**The data**
◇ ◇ ◇ ◇ ◇

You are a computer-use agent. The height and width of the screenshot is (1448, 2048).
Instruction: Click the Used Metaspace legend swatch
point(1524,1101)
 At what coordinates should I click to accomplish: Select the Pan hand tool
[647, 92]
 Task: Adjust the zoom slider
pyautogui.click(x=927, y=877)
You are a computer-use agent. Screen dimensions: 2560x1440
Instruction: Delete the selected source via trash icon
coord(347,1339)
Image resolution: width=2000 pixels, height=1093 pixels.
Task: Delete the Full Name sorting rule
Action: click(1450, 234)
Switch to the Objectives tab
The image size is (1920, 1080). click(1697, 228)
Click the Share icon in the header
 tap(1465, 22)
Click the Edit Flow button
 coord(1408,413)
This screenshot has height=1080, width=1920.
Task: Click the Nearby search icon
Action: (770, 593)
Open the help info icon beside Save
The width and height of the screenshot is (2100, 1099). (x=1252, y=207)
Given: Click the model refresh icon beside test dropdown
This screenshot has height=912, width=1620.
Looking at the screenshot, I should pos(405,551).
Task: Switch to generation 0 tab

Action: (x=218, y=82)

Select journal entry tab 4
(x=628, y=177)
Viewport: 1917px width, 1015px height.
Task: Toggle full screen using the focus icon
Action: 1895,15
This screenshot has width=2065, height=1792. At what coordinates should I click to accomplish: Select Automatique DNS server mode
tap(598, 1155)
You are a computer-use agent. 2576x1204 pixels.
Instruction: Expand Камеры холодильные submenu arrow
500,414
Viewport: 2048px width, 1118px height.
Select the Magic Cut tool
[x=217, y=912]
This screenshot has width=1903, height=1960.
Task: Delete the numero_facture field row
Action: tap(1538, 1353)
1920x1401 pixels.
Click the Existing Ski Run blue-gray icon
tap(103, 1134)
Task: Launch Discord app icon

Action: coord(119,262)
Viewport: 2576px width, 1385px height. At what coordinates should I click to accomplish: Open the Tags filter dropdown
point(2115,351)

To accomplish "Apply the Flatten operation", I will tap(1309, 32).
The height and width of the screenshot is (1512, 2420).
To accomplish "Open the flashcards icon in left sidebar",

◇ ◇ ◇ ◇ ◇

**What to work on**
Leaving every word in place, retype all of the listing.

**Task answer**
You are a computer-use agent. The height and width of the screenshot is (1448, 2048).
Instruction: Click the Used Metaspace legend swatch
point(1524,1101)
 At what coordinates should I click to accomplish: Select the Pan hand tool
[647, 92]
 Task: Adjust the zoom slider
pyautogui.click(x=927, y=877)
You are a computer-use agent. Screen dimensions: 2560x1440
Instruction: Delete the selected source via trash icon
coord(347,1339)
Image resolution: width=2000 pixels, height=1093 pixels.
Task: Delete the Full Name sorting rule
Action: click(1450, 234)
Switch to the Objectives tab
The image size is (1920, 1080). click(1697, 228)
Click the Share icon in the header
 tap(1465, 22)
Click the Edit Flow button
 coord(1408,413)
This screenshot has height=1080, width=1920.
Task: Click the Nearby search icon
Action: (770, 593)
Open the help info icon beside Save
The width and height of the screenshot is (2100, 1099). (x=1252, y=207)
Given: Click the model refresh icon beside test dropdown
This screenshot has height=912, width=1620.
Looking at the screenshot, I should pos(405,551).
Task: Switch to generation 0 tab

Action: (x=218, y=82)

Select journal entry tab 4
(x=628, y=177)
Viewport: 1917px width, 1015px height.
Task: Toggle full screen using the focus icon
Action: 1895,15
This screenshot has width=2065, height=1792. At what coordinates should I click to accomplish: Select Automatique DNS server mode
tap(598, 1155)
You are a computer-use agent. 2576x1204 pixels.
Instruction: Expand Камеры холодильные submenu arrow
500,414
Viewport: 2048px width, 1118px height.
Select the Magic Cut tool
[x=217, y=912]
This screenshot has width=1903, height=1960.
Task: Delete the numero_facture field row
Action: tap(1538, 1353)
1920x1401 pixels.
Click the Existing Ski Run blue-gray icon
tap(103, 1134)
Task: Launch Discord app icon

Action: coord(119,262)
Viewport: 2576px width, 1385px height. At what coordinates should I click to accomplish: Open the Tags filter dropdown
point(2115,351)

To accomplish "Apply the Flatten operation", I will tap(1309, 32).
The height and width of the screenshot is (1512, 2420).
To accomplish "Open the flashcards icon in left sidebar",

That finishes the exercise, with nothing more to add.